Collected data:
····················

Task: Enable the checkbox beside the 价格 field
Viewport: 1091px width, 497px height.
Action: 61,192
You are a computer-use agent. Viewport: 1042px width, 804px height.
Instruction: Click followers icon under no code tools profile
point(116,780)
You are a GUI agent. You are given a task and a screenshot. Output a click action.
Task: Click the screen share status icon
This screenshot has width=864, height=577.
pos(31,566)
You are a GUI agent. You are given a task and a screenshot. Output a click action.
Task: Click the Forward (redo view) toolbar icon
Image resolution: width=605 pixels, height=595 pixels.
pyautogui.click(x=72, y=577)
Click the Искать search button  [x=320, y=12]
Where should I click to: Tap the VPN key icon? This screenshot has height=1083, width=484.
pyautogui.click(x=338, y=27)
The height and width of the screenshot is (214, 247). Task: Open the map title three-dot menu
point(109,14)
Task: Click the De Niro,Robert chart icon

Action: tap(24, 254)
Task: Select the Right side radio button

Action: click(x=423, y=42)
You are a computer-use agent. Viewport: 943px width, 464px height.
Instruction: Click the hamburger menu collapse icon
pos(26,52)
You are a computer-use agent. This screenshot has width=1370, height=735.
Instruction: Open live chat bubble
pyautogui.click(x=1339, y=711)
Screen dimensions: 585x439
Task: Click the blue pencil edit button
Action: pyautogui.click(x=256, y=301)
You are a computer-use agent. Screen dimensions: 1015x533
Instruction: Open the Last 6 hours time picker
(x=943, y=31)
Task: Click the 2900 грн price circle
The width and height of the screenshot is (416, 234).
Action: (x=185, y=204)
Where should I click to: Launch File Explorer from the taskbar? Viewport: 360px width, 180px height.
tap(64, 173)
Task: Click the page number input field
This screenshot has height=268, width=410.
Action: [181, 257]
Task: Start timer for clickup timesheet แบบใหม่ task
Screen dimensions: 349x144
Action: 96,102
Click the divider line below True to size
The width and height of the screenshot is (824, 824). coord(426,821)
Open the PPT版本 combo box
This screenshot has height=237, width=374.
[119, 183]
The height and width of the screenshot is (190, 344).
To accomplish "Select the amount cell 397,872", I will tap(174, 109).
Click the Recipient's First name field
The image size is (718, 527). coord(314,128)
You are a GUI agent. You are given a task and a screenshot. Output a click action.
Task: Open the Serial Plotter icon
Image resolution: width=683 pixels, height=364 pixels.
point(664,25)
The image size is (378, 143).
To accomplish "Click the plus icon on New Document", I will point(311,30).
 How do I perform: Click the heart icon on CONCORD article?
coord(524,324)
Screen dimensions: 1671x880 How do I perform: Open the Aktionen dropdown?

····················

- **Exercise aim**: Nothing may be left out. Retype all the entries exactly.

- **Exercise response**:
Task: Enable the checkbox beside the 价格 field
Viewport: 1091px width, 497px height.
Action: 61,192
You are a computer-use agent. Viewport: 1042px width, 804px height.
Instruction: Click followers icon under no code tools profile
point(116,780)
You are a GUI agent. You are given a task and a screenshot. Output a click action.
Task: Click the screen share status icon
This screenshot has width=864, height=577.
pos(31,566)
You are a GUI agent. You are given a task and a screenshot. Output a click action.
Task: Click the Forward (redo view) toolbar icon
Image resolution: width=605 pixels, height=595 pixels.
pyautogui.click(x=72, y=577)
Click the Искать search button  [x=320, y=12]
Where should I click to: Tap the VPN key icon? This screenshot has height=1083, width=484.
pyautogui.click(x=338, y=27)
The height and width of the screenshot is (214, 247). Task: Open the map title three-dot menu
point(109,14)
Task: Click the De Niro,Robert chart icon

Action: tap(24, 254)
Task: Select the Right side radio button

Action: click(x=423, y=42)
You are a computer-use agent. Viewport: 943px width, 464px height.
Instruction: Click the hamburger menu collapse icon
pos(26,52)
You are a computer-use agent. This screenshot has width=1370, height=735.
Instruction: Open live chat bubble
pyautogui.click(x=1339, y=711)
Screen dimensions: 585x439
Task: Click the blue pencil edit button
Action: pyautogui.click(x=256, y=301)
You are a computer-use agent. Screen dimensions: 1015x533
Instruction: Open the Last 6 hours time picker
(x=943, y=31)
Task: Click the 2900 грн price circle
The width and height of the screenshot is (416, 234).
Action: (x=185, y=204)
Where should I click to: Launch File Explorer from the taskbar? Viewport: 360px width, 180px height.
tap(64, 173)
Task: Click the page number input field
This screenshot has height=268, width=410.
Action: [181, 257]
Task: Start timer for clickup timesheet แบบใหม่ task
Screen dimensions: 349x144
Action: 96,102
Click the divider line below True to size
The width and height of the screenshot is (824, 824). coord(426,821)
Open the PPT版本 combo box
This screenshot has height=237, width=374.
[119, 183]
The height and width of the screenshot is (190, 344).
To accomplish "Select the amount cell 397,872", I will tap(174, 109).
Click the Recipient's First name field
The image size is (718, 527). coord(314,128)
You are a GUI agent. You are given a task and a screenshot. Output a click action.
Task: Open the Serial Plotter icon
Image resolution: width=683 pixels, height=364 pixels.
point(664,25)
The image size is (378, 143).
To accomplish "Click the plus icon on New Document", I will point(311,30).
 How do I perform: Click the heart icon on CONCORD article?
coord(524,324)
Screen dimensions: 1671x880 How do I perform: Open the Aktionen dropdown?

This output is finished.